Here are three examples of next-gen challenges that your clients may encounter – and may need your help to manage.
Data Management
The applications you develop collect data, analyze it, and allow businesses to use those insights to make smarter decisions and provide better customer service. But in addition to collecting and using data, your clients must responsibly manage it – and comply with regulations like the EU’s General Data Protection Regulation (GDPR) and the California Consumer Privacy Act.
Rod Oancea, director of Governance and Compliance Services at InterVision, says, “The enforcement ramifications as a result of GDPR compliance are yet to be seen. Many businesses are still attempting to cope with how to meet the regulation’s extensive reach and requirements.”

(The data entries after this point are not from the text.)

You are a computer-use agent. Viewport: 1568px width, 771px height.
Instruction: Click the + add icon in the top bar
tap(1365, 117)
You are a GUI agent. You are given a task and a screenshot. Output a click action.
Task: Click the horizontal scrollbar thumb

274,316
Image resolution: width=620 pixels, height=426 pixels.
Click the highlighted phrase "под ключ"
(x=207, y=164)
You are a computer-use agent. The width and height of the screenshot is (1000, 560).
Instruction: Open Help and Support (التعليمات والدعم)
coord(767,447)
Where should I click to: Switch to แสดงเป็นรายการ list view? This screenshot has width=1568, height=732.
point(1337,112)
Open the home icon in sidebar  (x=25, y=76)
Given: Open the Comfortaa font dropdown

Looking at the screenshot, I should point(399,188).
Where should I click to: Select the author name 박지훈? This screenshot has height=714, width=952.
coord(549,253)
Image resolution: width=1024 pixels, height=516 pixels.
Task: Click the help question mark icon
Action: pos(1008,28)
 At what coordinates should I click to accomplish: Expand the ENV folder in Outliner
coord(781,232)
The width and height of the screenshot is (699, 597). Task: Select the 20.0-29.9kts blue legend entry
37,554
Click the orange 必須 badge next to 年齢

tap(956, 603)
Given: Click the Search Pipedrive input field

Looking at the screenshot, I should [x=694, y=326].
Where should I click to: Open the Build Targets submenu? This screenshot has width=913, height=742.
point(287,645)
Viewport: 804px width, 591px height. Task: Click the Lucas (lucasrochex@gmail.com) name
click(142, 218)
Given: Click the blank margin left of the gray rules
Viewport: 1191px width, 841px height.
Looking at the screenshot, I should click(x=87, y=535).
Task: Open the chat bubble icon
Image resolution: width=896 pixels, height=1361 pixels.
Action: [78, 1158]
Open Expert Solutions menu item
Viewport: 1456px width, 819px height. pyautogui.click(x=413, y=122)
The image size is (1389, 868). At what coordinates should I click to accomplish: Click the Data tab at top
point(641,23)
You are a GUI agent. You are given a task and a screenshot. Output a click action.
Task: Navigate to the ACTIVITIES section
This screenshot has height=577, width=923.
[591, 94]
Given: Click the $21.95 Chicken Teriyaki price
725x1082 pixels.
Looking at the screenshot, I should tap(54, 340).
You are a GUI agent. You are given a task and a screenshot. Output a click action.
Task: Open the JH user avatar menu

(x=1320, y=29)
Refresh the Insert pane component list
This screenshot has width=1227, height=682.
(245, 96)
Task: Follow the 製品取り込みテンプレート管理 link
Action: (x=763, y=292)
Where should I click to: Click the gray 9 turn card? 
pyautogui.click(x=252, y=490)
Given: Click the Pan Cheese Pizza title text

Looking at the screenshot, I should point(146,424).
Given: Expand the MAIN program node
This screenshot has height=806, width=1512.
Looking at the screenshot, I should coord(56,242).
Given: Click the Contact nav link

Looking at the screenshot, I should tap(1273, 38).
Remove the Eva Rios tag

“Expect some fairly large penalties and fines in 2019 to show up in national and international news headlines from GDPR,” says Oancea, “and while U.S. regulation around privacy has lagged behind, high-profile incidents and the resulting public interest has brought the stigma of data breaches to the forefront.
Scott Drossos, President of Infiniti at InterVision says as Software as a Service (SaaS) IT solutions proliferate, they will continue to expose organizations to new data integration and data security challenges. “Knowing where one’s data is and leveraging that data in a secure fashion is of paramount importance to General Data Protection Regulation (GDPR) compliance.”
Drossos, says this will require organizations to step up their data governance strategies and investments in new capabilities that protect their clients and limit their liabilities.
Security
Oancea adds, “As the outright and pervasive costs of noncompliance and breaches continue to grow, many organizations will need to invest in their security and data privacy practices, especially proactively in solution design.”
He says the extensive adoption of public cloud infrastructure, As a Service applications and platforms, hosted IT solutions, and deeply integrated vendors and partners present businesses with a significantly growing security governance challenge. “For many, the last several years have seen complex and siloed approaches to security and compliance, which leads to extensive overhead, costly gaps, and incidents. While this may originally have been presented as the growing pains of cloud migration strategies with the promise of reconsolidation down the road, the rapid pace, demands for agility, and upsides of efficiently blending best-of-breed will lead to hybrid ecosystems being more a mainstay. Success and sustainability will require an increased focus on coherent security governance, strategy, and execution that ensures assets and data are protected across all environments and parties.”
Ben Miller, senior cloud solutions architect at InterVision adds, “Encrypted storage area network (SAN) checks the box on the ‘encryption at rest’ requirement, but as regulations become more sophisticated, IT will be pushed to truly own their encryption strategy. Encrypted disks protect against someone stealing physical disks, not data from running workloads. Replicating data to the cloud for disaster recovery or Software as a Service (SaaS) exposes the shortcomings of this approach. More organizations are going to face the challenge of truly managing their keys and certificates to encrypt sensitive data inside their databases and applications to meet regulations and real-world attack vectors.”
IT Resilience
Jeff Ton, SVP of product development and strategic alliances at InterVision, says IT failure that causes disruptions to business operations won’t be tolerated. “With datacenters embracing smart device technology and processes, companies will be able to virtually eliminate the number one cause of disaster declarations: IT equipment and application failures,” says Ton. “This growth of artificial intelligence (AI) in data center operations will enable the promise of IT resilience. “Disaster Recovery as a Service (DRaaS) combined with AI will provide the capability of predicting the onset of a ‘disaster,’ the migration of workloads to secondary data centers and clouds, and the failover to these datacenters before disaster strikes,” says Ton.
Plan for Contingencies
Anticipating challenges that your clients will encounter as they deploy new technologies – and providing IT solutions to manage them – can position your software development business as a trusted partner that your clients can depend on as they make progress toward digital transformation.